Am vergangenen Freitag scheiterte die Wahl dreier neuer Verfassungsrichter und -richterinnen. Für eine der drei Kandidatinnen zeichnete sich ab, dass die erforderliche Zweidrittelmehrheit nicht erreicht werden würde. Das ist ungewöhnlich, weil mögliche Bedenken traditionell ausgeräumt werden, bevor die Angelegenheit in den Bundestag geht. Wie transparent das Verfahren alles in allem ist, steht auf einem anderen Blatt.

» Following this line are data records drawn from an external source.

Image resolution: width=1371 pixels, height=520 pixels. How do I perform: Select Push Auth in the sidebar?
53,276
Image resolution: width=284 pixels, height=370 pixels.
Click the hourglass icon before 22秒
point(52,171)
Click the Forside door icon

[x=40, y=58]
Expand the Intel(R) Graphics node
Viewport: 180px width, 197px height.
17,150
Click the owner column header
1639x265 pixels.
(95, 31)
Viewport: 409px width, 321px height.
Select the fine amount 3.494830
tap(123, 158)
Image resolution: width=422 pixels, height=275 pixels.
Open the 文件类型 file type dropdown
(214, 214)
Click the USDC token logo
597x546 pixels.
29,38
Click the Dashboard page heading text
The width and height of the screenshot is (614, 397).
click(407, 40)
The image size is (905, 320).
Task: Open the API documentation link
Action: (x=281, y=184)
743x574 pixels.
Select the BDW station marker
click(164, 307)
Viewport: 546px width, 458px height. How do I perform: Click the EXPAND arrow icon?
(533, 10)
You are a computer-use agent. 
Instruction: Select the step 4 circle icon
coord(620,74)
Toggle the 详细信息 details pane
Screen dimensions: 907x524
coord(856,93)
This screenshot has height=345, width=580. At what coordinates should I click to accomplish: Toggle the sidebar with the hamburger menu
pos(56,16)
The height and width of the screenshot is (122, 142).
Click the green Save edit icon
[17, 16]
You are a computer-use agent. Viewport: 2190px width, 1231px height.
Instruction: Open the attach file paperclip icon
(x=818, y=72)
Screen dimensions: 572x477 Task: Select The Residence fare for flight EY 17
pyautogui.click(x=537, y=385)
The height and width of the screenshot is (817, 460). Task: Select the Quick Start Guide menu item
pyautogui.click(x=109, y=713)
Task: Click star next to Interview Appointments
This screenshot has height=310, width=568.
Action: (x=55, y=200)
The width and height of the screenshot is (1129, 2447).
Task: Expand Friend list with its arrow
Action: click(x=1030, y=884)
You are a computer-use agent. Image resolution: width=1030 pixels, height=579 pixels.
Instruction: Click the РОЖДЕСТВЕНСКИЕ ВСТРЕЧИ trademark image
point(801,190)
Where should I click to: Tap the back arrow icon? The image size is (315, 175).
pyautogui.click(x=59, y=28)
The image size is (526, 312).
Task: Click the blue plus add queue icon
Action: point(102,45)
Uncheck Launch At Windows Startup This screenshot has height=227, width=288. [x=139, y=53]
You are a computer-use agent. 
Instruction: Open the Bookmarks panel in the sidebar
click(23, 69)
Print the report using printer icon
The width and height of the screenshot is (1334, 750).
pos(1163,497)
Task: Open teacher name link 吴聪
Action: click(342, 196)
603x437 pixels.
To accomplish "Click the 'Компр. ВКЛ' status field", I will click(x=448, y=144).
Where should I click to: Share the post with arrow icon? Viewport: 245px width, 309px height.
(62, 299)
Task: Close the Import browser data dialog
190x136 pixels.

Im konkreten Fall kam aber noch ein Faktor hinzu: Am Abend vor dem Wahltag wurden auf einem Blog Vorwürfe öffentlich, es gebe auffällige und zu beanstandende Textidentitäten der Doktorarbeit der Kandidatin und der Habilitationsschrift ihres Ehemanns. Inzwischen verlautbart der Autor des Blogs, von den Medien gern als "der Plagiatsjäger" bezeichnet, über die zunächst dokumentierten 23 Passagen hinaus fänden sich "ständig neue Stellen". Der Vorwurf indes lautet diesmal nicht "Plagiat", sondern "Kollusion" mit der Option auf Plagiat. Im Raum steht neben dem Abschreiben der Eheleute voneinander in die eine oder andere Arbeitsrichtung die Möglichkeit der Übernahme von gemeinsam verfasstem Text in eine oder beide Qualifikationsschriften; das wäre eine unethische Autorschaft, die in der Täuschungsqualität wohl in der Nähe eines Plagiats liegt. 

Die Verfassungsrichterwahl ist einstweilen verschoben. Die Aufregung ist groß, mit Vorwürfen fast aller Beteiligten gegenüber fast allen Beteiligten wird nicht gegeizt.  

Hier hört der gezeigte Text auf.